🤖 AI Summary
To address low resource utilization and poor scalability in GPU cluster scheduling for deep learning training, this paper proposes a novel job placement strategy based on graph matching. The method unifies multidimensional scheduling constraints—including topology awareness, GPU memory limits, migration overhead, and task packing density—into a weighted bipartite graph matching formulation. A lightweight distributed solver framework is designed to maintain high scheduling quality while significantly improving scalability. Experiments against state-of-the-art schedulers (e.g., Gandiva, Tiresias) show that our approach reduces average job completion time by 1.62× and total execution span by 1.15×; moreover, scheduling latency scales nearly linearly with cluster size. The key contribution lies in the first systematic modeling of fine-grained, co-dependent resource constraints as an efficiently solvable graph matching problem—achieving a balanced trade-off among performance, scalability, and practical deployability.
📝 Abstract
Training deep learning (DL) models has become a dominant workload in data-centers and improving resource utilization is a key goal of DL cluster schedulers. In order to do this, schedulers typically incorporate placement policies that govern where jobs are placed on the cluster. Existing placement policies are either designed as ad-hoc heuristics or incorporated as constraints within a complex optimization problem and thus either suffer from suboptimal performance or poor scalability.
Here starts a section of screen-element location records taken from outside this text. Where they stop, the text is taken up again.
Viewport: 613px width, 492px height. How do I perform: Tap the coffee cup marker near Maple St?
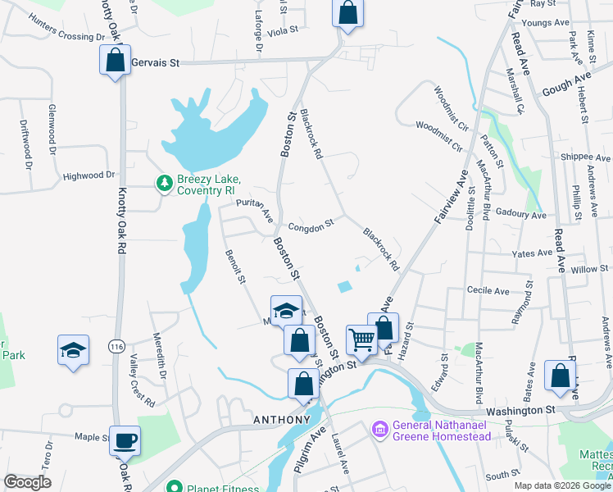click(125, 441)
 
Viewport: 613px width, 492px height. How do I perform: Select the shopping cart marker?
click(361, 338)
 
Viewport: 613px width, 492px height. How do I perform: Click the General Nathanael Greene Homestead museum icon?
click(379, 430)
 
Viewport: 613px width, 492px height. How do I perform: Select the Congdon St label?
click(311, 224)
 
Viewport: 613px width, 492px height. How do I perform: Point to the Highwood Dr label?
click(89, 175)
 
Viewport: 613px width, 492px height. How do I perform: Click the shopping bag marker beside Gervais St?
click(116, 60)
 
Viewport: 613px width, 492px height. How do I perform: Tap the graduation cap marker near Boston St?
click(286, 311)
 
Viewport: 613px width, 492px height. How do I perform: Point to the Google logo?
click(27, 482)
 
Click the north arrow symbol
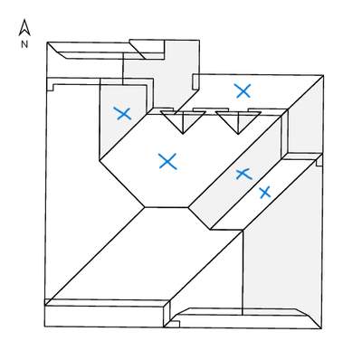point(24,28)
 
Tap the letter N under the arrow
point(24,44)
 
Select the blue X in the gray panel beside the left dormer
point(122,113)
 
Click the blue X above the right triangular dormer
point(243,91)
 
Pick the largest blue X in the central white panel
point(167,161)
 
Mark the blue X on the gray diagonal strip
point(243,174)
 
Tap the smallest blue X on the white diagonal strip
point(265,193)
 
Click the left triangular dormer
point(183,119)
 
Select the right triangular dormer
point(238,120)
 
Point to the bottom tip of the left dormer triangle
point(183,134)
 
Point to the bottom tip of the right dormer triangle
point(238,134)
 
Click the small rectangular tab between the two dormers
point(211,109)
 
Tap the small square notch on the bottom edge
point(174,324)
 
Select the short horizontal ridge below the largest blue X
point(167,207)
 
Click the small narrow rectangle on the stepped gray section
point(195,82)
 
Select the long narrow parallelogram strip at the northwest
point(97,51)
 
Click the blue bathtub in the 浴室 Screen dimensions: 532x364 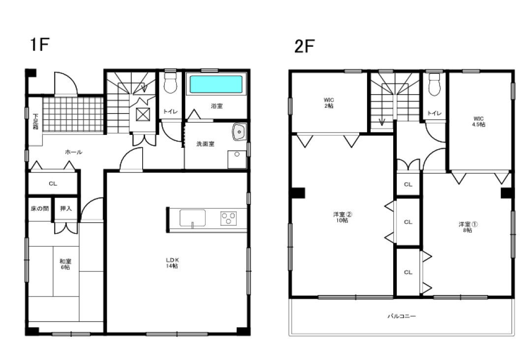point(216,84)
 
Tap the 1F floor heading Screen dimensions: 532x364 point(40,44)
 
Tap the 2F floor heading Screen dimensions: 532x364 point(304,46)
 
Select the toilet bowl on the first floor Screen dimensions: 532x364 point(170,83)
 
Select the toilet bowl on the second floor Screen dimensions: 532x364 point(435,85)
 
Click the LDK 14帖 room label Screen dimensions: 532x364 point(172,263)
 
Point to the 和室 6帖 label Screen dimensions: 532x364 point(65,264)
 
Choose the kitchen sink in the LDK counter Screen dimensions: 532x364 point(192,218)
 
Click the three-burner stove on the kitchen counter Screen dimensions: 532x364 point(229,218)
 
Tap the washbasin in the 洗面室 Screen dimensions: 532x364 point(240,132)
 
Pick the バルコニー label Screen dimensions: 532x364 point(402,316)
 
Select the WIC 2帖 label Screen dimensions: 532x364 point(329,103)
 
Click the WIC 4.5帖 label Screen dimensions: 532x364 point(478,122)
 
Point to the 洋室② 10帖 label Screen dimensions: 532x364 point(343,217)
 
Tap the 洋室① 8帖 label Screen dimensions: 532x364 point(468,227)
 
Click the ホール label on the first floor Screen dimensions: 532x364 point(74,152)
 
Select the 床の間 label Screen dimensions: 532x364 point(40,208)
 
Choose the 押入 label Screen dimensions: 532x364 point(66,208)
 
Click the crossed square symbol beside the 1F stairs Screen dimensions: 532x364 point(143,114)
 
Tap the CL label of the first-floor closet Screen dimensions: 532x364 point(53,184)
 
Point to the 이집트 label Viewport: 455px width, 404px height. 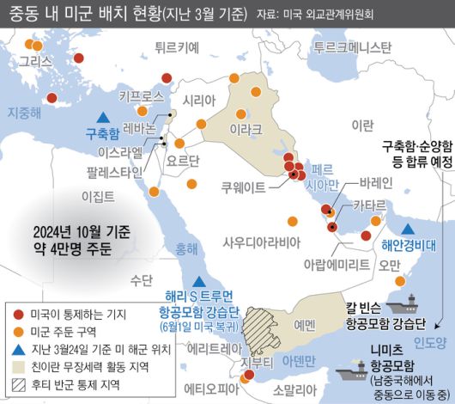pos(97,196)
Our key insight is that many placement constraints can be formulated as graph matching problems and based on that we design novel placement policies for minimizing job migration overheads and job packing. We integrate these policies into Tesserae and describe how our design leads to a scalable and effective GPU cluster scheduler. Our experimental results show that Tesserae improves average JCT by up to 1.62x and the Makespan by up to 1.15x compared with the existing schedulers.